> What to do
Swap "Image resolution" for "Screen size" in the rows from the line with "Image resolution: width=2434" to the end of the rows, keeping everything else the same and leaving out the pictures.

(Extracted data entries)
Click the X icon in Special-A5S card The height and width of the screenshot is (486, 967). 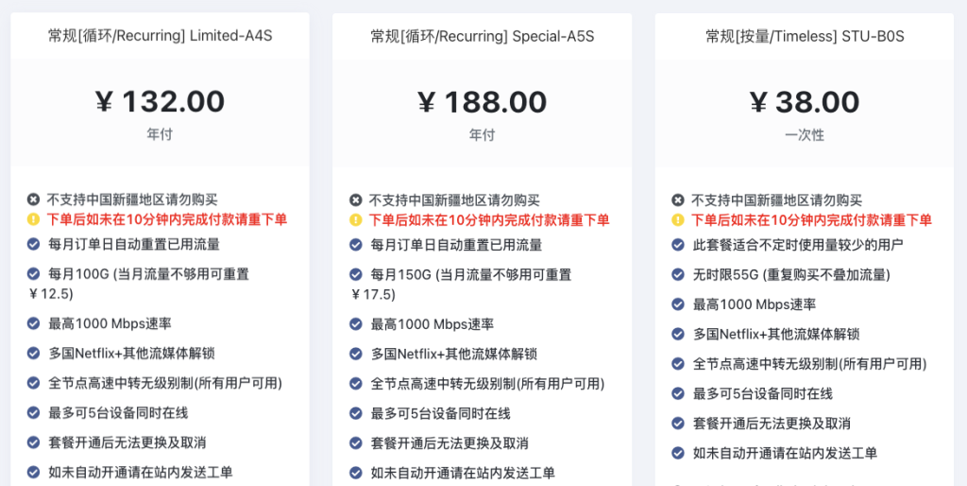(355, 200)
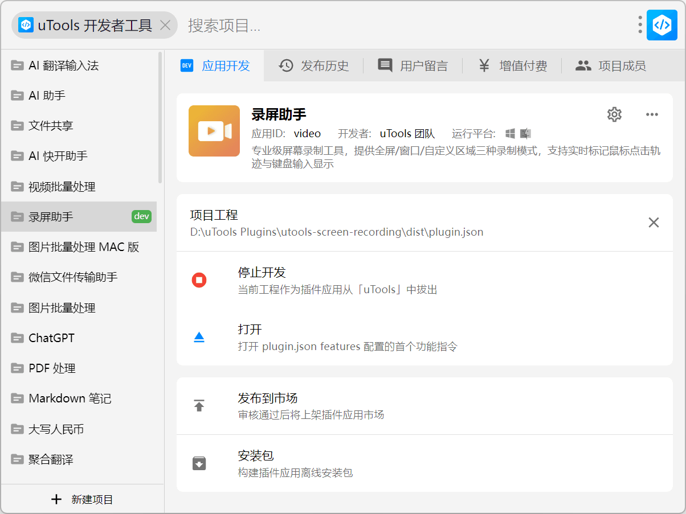Screen dimensions: 686x514
Task: Open the 项目成员 tab
Action: click(611, 66)
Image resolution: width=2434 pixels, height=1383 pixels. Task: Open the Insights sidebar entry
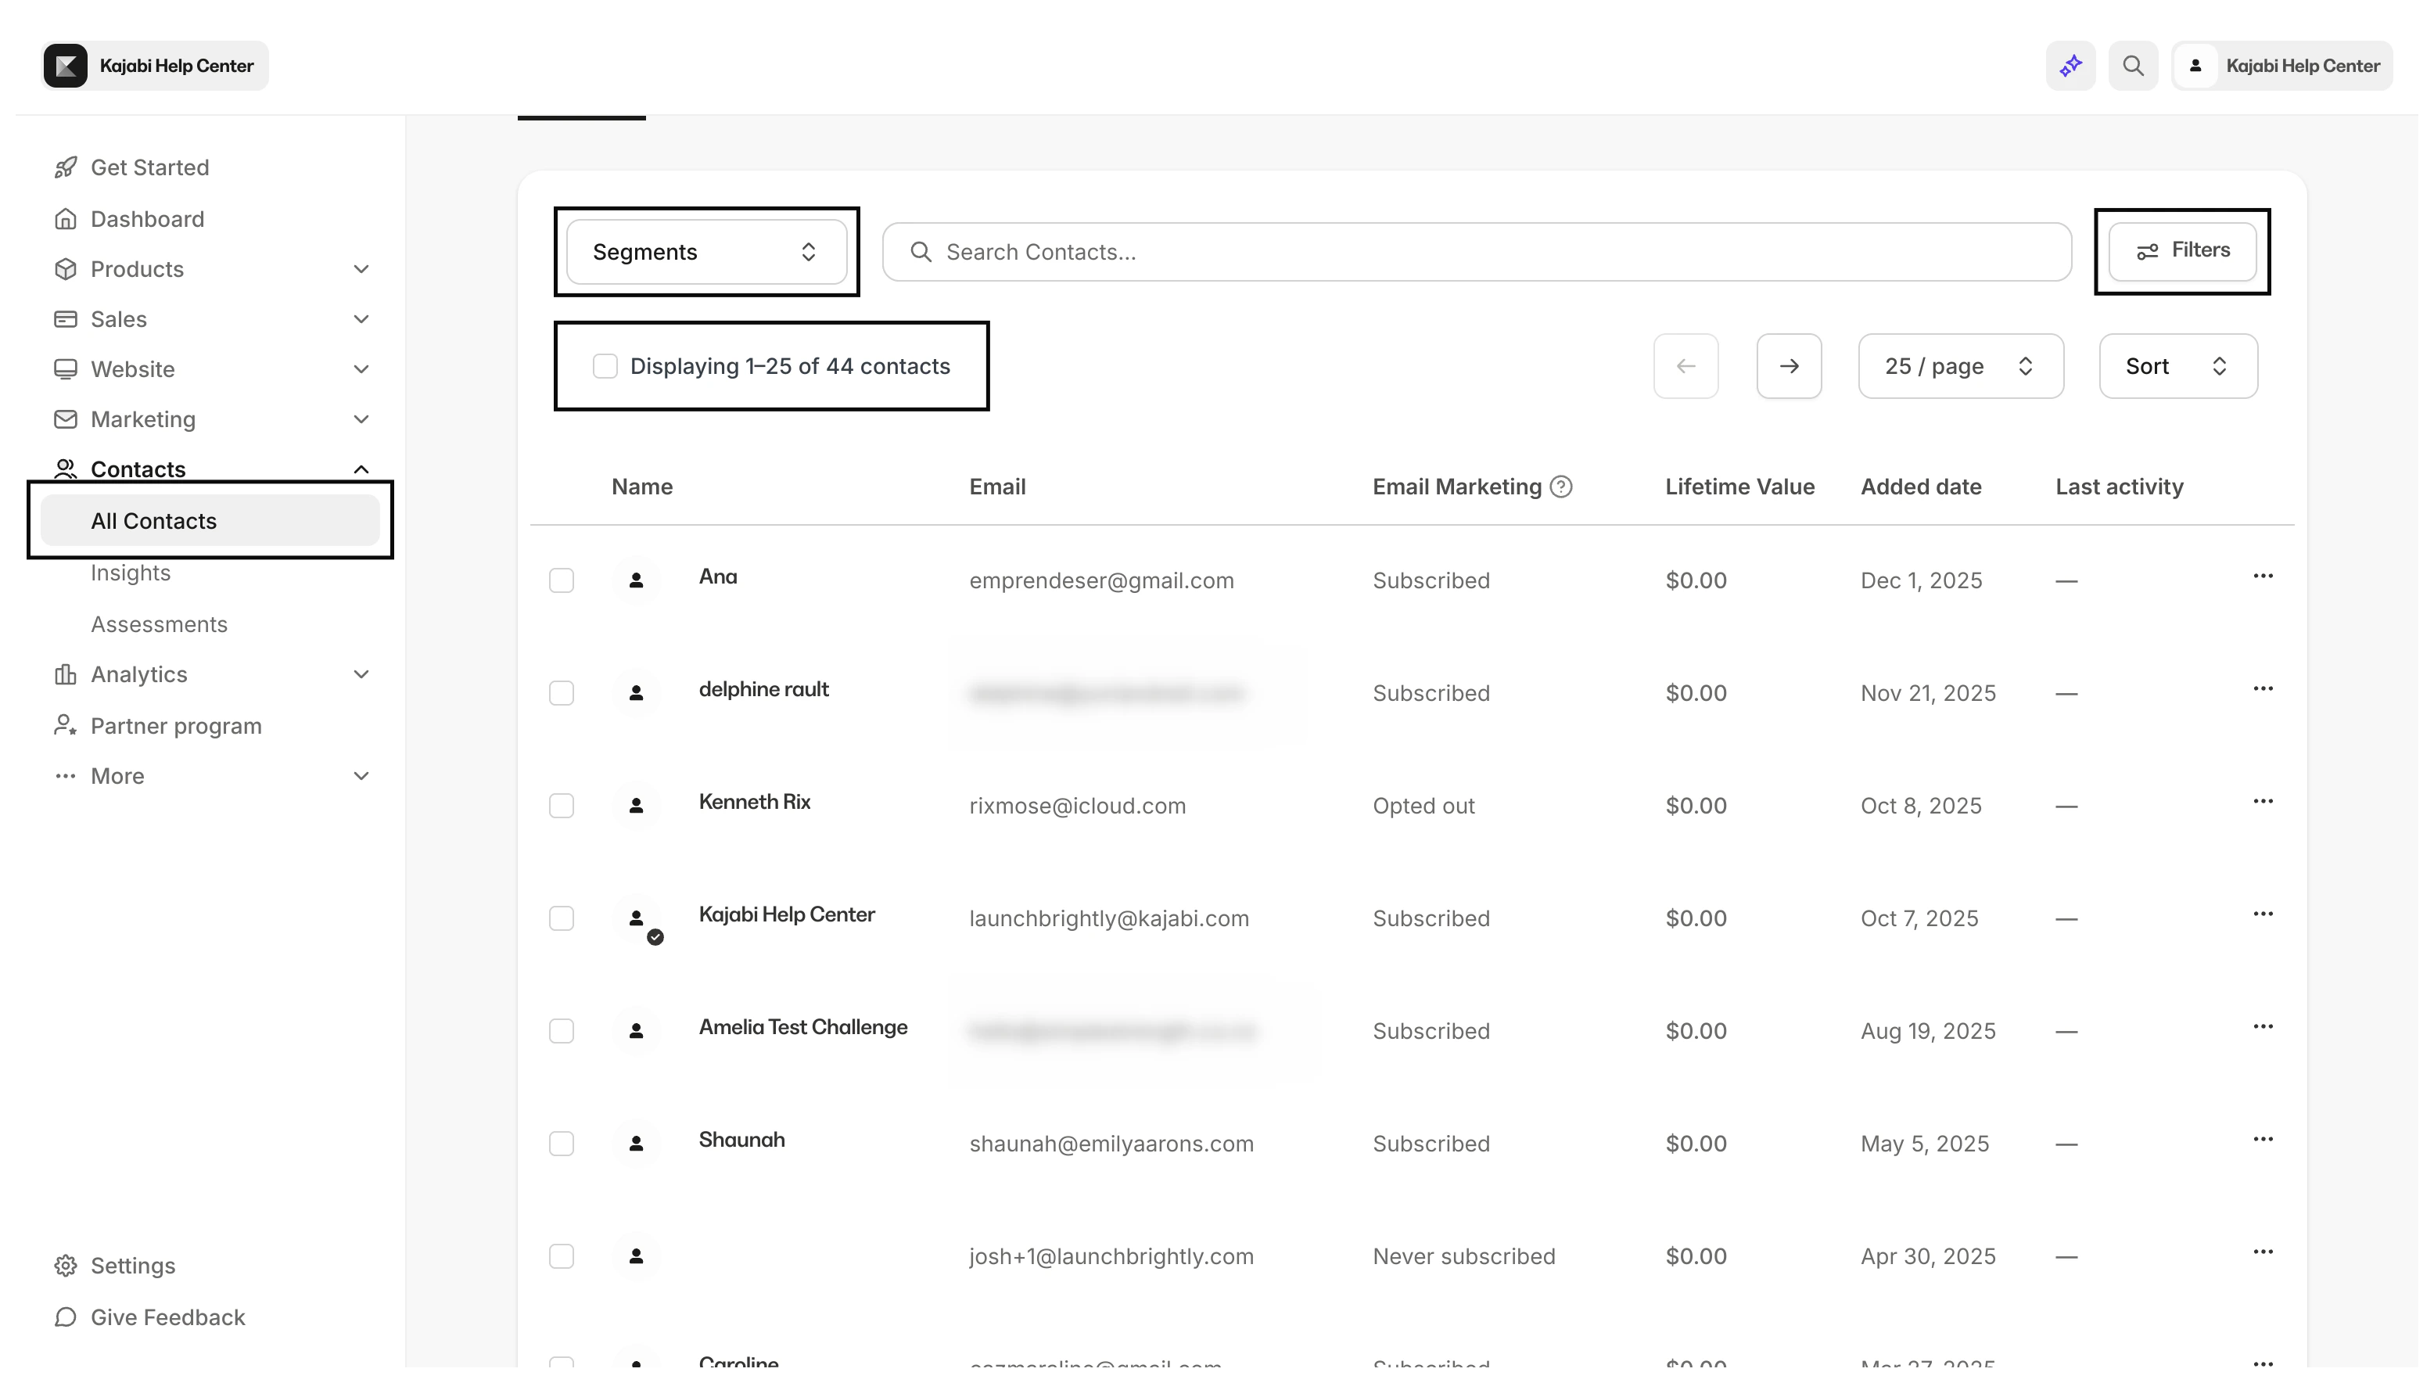pos(130,572)
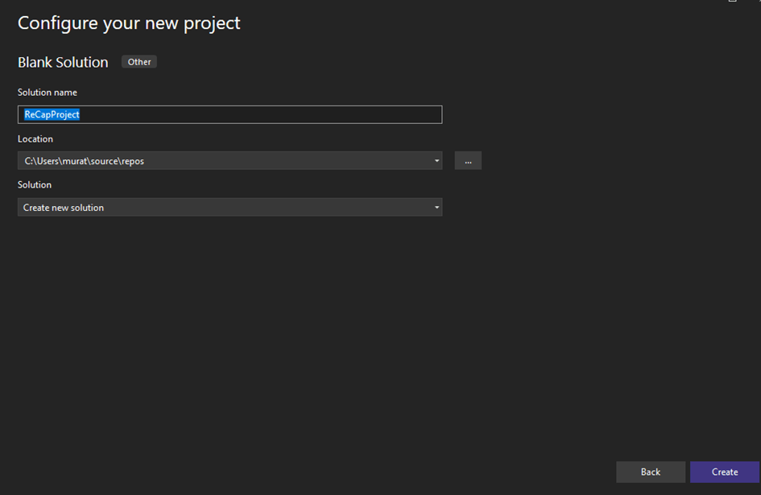Click the Configure your new project title
Viewport: 761px width, 495px height.
tap(129, 23)
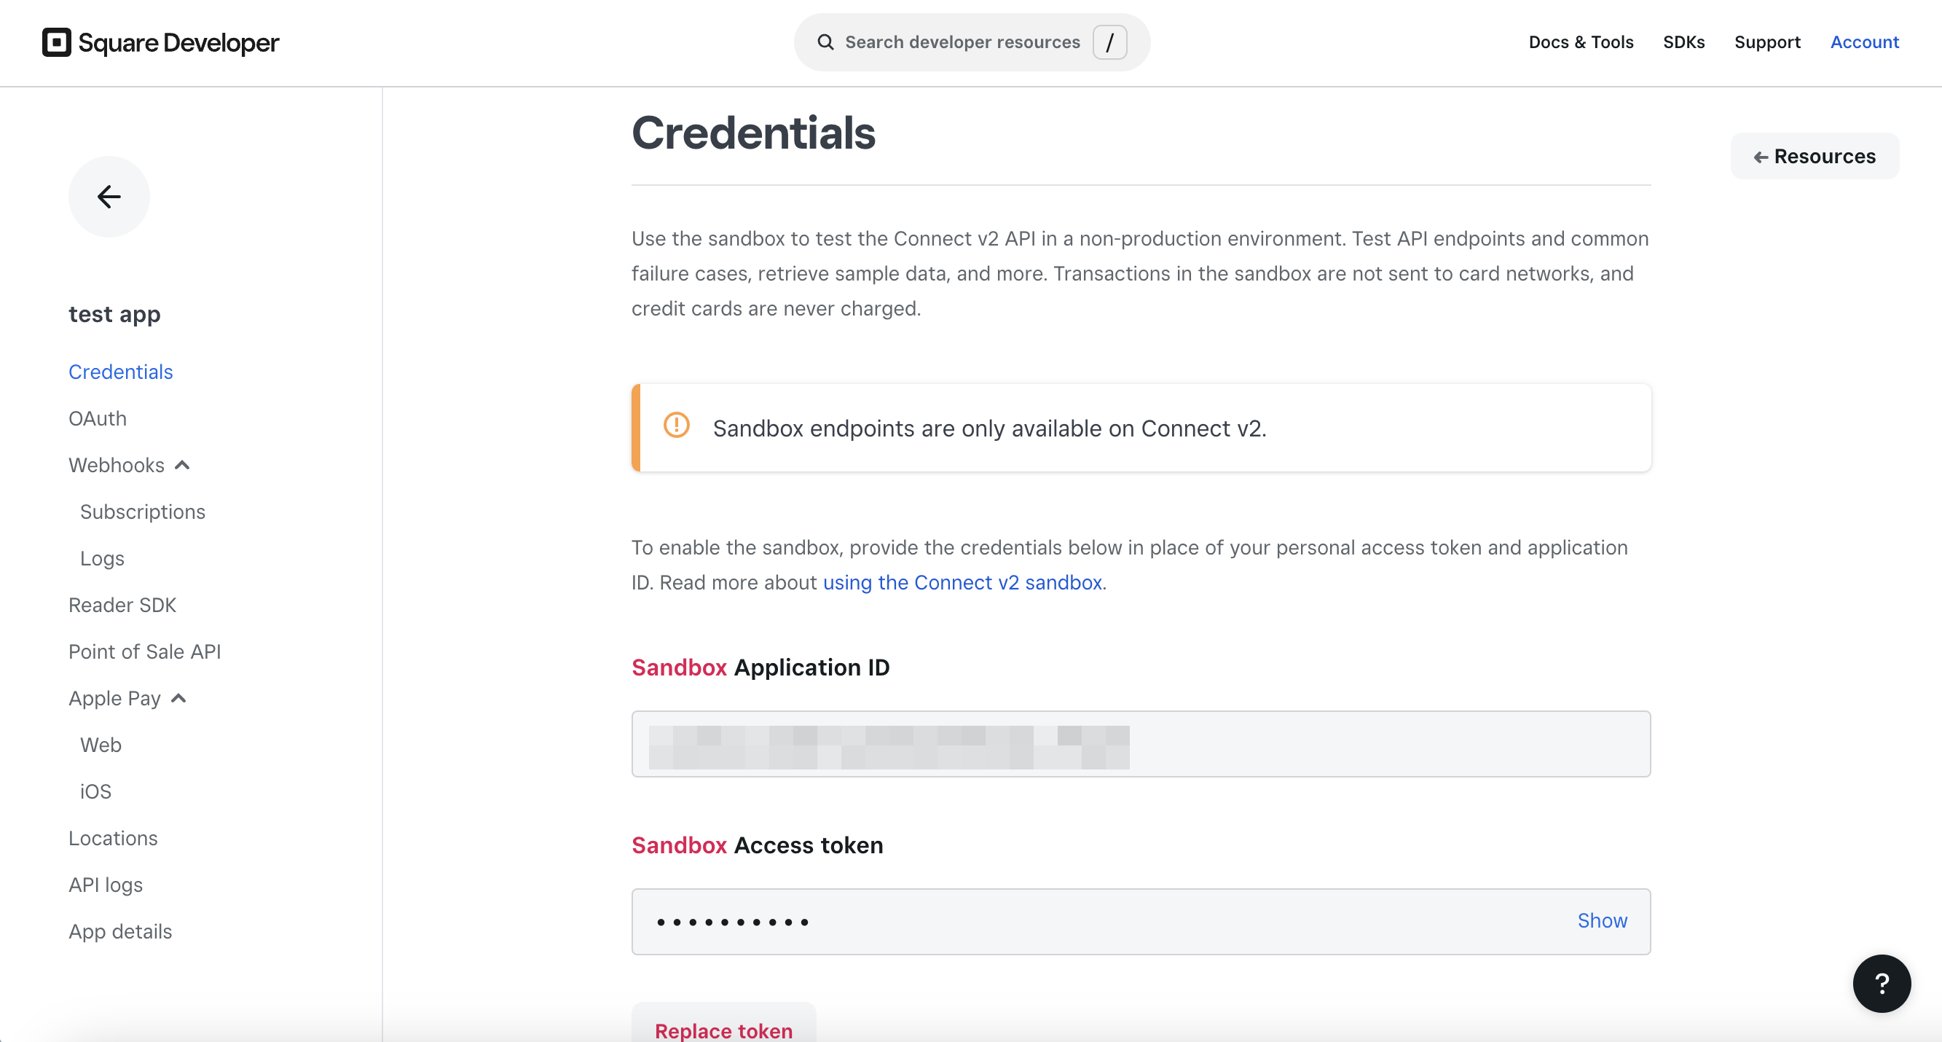1942x1042 pixels.
Task: Show the Sandbox Access token
Action: [x=1602, y=921]
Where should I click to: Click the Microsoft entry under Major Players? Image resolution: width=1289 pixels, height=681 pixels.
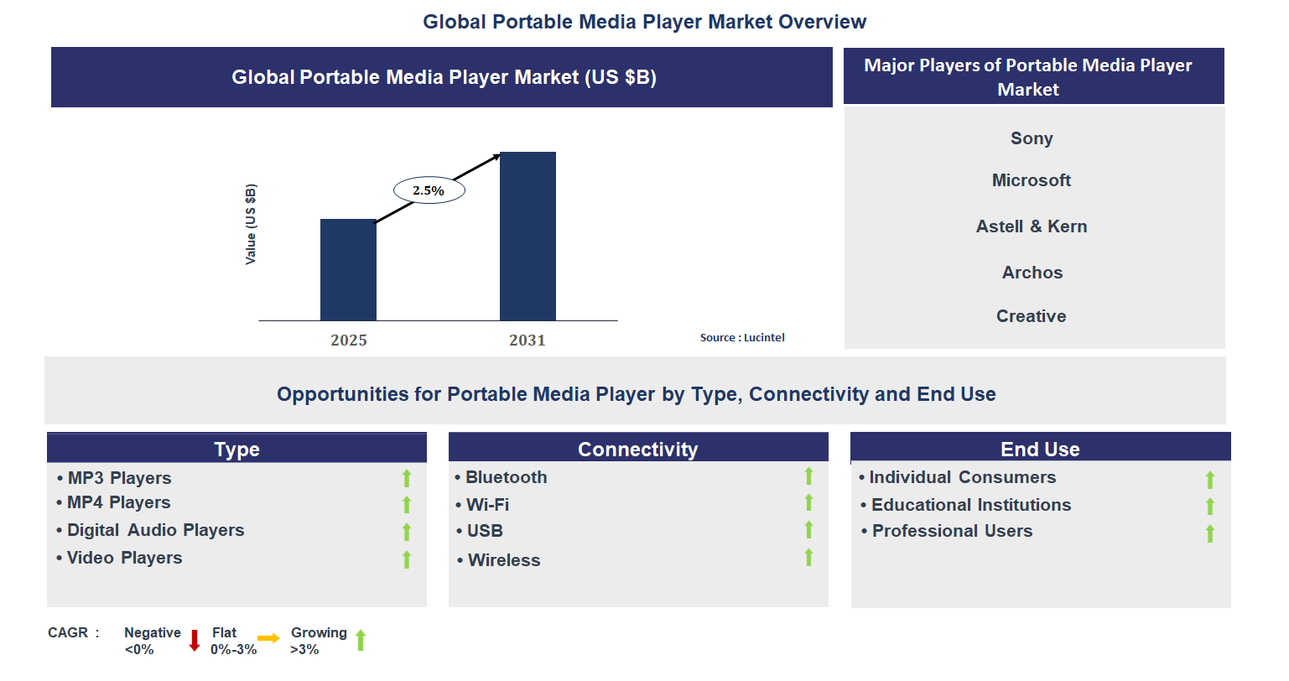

> Complete response
Screen size: width=2434 pixels, height=1383 pixels. Task: Open the Insights sidebar entry
pos(130,572)
Click the Configure your new project title
Viewport: 761px width, 495px height.
tap(129, 23)
1942x1042 pixels.
Task: Show the Sandbox Access token
Action: [x=1602, y=921]
Where should I click to: Click the Microsoft entry under Major Players? Screen size: width=1289 pixels, height=681 pixels.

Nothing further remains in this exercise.